Misbehavior (, lit. "Female Teacher") is a 2016 South Korean psychological thriller film written and directed by Kim Tae-yong. The film stars Kim Ha-neul, Yoo In-young and Lee Won-keun.

Plot
A love triangle between two female teachers and a male student.

Park Hyo-joo is a part time chemistry teacher at a high school. After her colleague goes on a maternity leave, she takes over as the homeroom teacher. However, she becomes envious of the newcomer Cha Hae-young, who became a tenured teacher through her rich connections.
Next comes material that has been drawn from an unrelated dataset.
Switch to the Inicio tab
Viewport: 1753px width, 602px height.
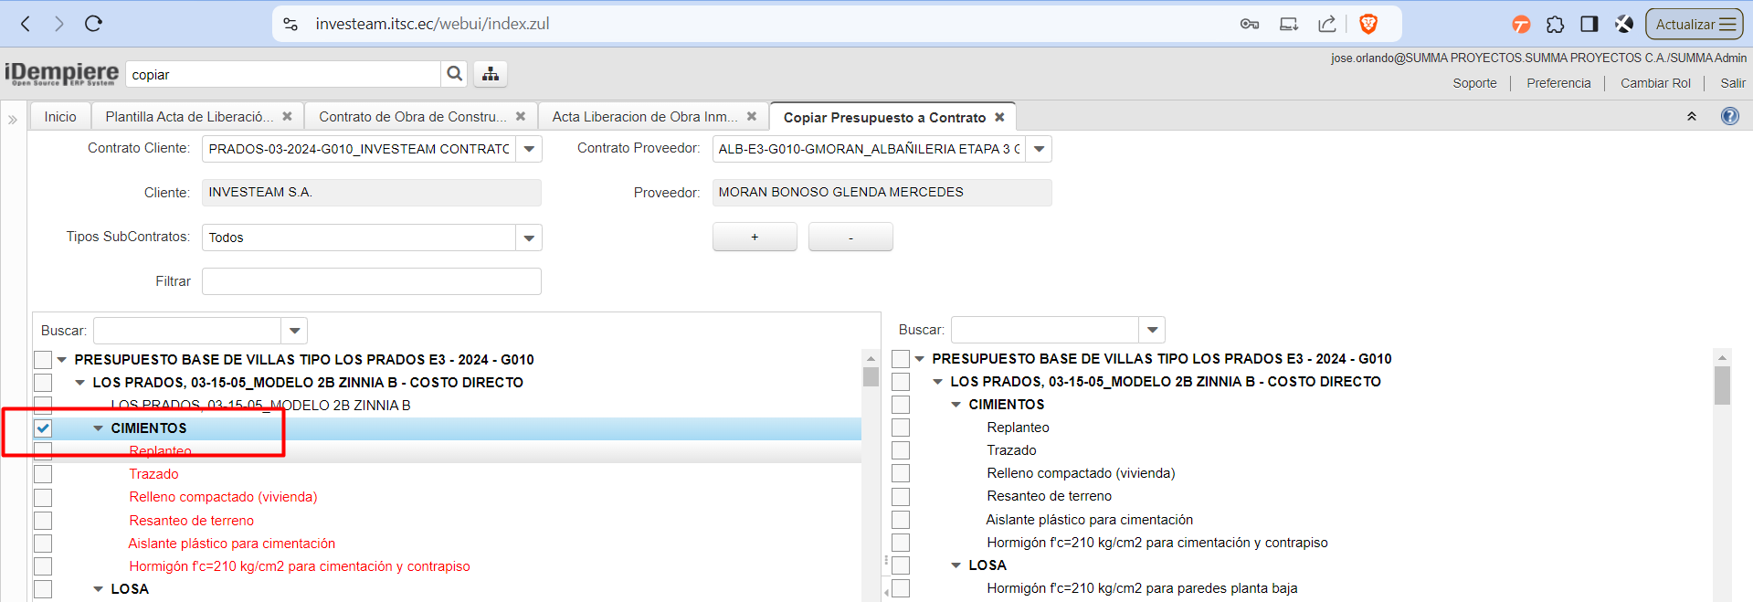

At home, she has to struggle with her deadbeat boyfriend who gaslights her. Eventually, she breaks up with him. One night, Park Hyo-joo discovers Cha Hae-young having sex with a student named Shin Jae-ha. The next morning, she threatens to expose Cha Hae-young unless she breaks up with Shin Jae-ha. In the following days, Park Hyo-joo enrolls Shin Jae-ha in ballet classes, to support him for an upcoming competition. During that time, she seduces the student to cope with loneliness.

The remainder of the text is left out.